Foremost among the candidates at risk of being weighed down by Robinson is Donald Trump, who also was involved in a porn scandal,1 but who remains in the good graces of nearly every political-class Republican and a sizable-enough chunk of the electorate to give his re-election campaign roughly even odds of success.
Trump has remained in the lead in most credible North Carolina polling, but Kamala Harris is quite close. Democrats have been hammering the state with ads—spending large amounts of the money Harris’s campaign has raised since Joe Biden’s departure from the race. They view the state as a key pickup that could lock in an Electoral College victory. Harris’s campaign has also worked to raise awareness of Trump’s close ties to and fondness for Robinson, whom he referred to as “Martin Luther King on steroids,” whatever that means. In his most recent North Carolina rally in Wilmington on Saturday, Trump didn’t mention Robinson’s name.
In about six weeks, we’ll know whether the Robinson splashback has ended up sullying Trump’s electoral chances. But Robinson’s ability to get this far—he already holds the second-highest office in the state—might have some Republicans wondering what their real electoral malady is. Are they suffering primarily from a candidate quality problem or a base voter problem?
I posed this question to lawmakers: Should the GOP—at either federal or state levels—play a stronger role in primaries to prevent candidates like Christine O’Donnell Roy Moore Blake Masters Herschel Walker Dr. Oz Mark Robinson from being nominated? The GOP base clearly wants crazy, but I wanted to know if Republicans already on Capitol Hill feel they have to let the voters have crazy, and if they might even think a little craziness is healthy.

Challenges:
• a. In the passage about Mark Robinson and Trump, in which city did Trump hold his most recent North Carolina rally?
• b. Copy the passage about Mark Robinson and Trump word for word, from "Trump has remained" to "mention Robinson’s name.".

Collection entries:

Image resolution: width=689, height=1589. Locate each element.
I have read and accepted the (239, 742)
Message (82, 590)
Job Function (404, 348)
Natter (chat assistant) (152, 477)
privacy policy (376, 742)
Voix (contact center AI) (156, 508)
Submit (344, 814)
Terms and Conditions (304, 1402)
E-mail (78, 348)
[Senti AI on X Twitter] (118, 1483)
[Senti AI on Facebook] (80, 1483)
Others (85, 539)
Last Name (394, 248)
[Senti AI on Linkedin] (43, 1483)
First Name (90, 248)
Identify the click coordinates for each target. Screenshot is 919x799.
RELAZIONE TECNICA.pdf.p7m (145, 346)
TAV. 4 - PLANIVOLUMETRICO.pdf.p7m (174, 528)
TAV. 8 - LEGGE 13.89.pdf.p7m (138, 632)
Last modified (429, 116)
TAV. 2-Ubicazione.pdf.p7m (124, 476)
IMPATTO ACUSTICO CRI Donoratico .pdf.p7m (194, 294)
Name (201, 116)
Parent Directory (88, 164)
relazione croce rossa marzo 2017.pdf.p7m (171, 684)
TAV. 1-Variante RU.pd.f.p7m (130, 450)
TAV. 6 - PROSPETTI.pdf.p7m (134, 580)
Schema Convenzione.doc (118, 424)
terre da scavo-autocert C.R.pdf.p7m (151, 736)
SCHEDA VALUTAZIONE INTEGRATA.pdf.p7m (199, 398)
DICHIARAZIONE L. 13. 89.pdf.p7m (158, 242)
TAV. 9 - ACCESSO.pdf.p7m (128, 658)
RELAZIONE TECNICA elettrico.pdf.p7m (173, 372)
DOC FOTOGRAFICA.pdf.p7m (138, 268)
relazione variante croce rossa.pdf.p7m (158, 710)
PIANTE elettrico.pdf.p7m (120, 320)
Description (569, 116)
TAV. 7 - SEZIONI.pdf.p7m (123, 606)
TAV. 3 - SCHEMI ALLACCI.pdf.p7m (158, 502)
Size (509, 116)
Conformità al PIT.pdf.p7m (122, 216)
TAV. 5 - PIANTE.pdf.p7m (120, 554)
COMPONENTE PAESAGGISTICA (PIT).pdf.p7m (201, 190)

Expected answers:
• a. Wilmington

• b.
Trump has remained in the lead in most credible North Carolina polling, but Kamala Harris is quite close. Democrats have been hammering the state with ads—spending large amounts of the money Harris’s campaign has raised since Joe Biden’s departure from the race. They view the state as a key pickup that could lock in an Electoral College victory. Harris’s campaign has also worked to raise awareness of Trump’s close ties to and fondness for Robinson, whom he referred to as “Martin Luther King on steroids,” whatever that means. In his most recent North Carolina rally in Wilmington on Saturday, Trump didn’t mention Robinson’s name.